Format everything from the line containing "Task: Toggle Cash" down to the end of the records as a Markdown table with columns n and Line, leaving out blank lines.

** START PROVIDED INFORMATION **

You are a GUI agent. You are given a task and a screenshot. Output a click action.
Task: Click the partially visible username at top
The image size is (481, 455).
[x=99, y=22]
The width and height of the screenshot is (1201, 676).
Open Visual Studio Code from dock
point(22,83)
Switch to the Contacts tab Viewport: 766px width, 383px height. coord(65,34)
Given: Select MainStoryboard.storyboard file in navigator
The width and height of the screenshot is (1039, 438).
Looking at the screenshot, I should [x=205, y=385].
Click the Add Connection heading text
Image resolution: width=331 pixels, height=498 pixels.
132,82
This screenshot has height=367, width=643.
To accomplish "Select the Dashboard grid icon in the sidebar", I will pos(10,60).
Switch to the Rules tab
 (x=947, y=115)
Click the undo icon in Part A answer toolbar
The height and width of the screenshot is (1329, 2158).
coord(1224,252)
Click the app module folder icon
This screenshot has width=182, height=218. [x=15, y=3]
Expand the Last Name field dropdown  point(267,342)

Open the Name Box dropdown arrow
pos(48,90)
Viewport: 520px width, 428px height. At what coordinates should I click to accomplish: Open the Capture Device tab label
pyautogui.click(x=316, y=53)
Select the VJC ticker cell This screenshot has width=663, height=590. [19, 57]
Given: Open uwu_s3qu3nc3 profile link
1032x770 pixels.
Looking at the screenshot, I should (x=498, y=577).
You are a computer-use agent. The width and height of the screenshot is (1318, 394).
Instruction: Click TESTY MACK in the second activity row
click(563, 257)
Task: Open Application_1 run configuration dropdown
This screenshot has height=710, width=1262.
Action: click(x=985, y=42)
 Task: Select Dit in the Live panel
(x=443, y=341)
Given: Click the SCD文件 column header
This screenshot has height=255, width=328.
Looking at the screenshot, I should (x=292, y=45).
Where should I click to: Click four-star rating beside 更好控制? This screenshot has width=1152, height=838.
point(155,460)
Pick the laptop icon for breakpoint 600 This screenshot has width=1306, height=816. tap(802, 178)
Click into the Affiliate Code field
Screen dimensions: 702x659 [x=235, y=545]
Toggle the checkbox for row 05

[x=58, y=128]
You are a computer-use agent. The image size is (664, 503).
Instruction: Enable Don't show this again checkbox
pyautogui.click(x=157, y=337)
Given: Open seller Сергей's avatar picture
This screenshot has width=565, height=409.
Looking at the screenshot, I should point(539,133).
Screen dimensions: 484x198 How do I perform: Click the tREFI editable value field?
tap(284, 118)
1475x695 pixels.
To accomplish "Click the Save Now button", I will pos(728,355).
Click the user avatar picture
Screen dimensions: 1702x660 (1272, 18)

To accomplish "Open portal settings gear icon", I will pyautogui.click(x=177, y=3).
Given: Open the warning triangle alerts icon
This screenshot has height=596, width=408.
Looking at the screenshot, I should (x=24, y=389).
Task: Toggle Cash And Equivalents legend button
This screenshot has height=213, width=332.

** END PROVIDED INFORMATION **

→ **COMPLETE OUTPUT**:
| n | Line |
|---|---|
| 1 | Task: Toggle Cash And Equivalents legend button |
| 2 | This screenshot has height=213, width=332. |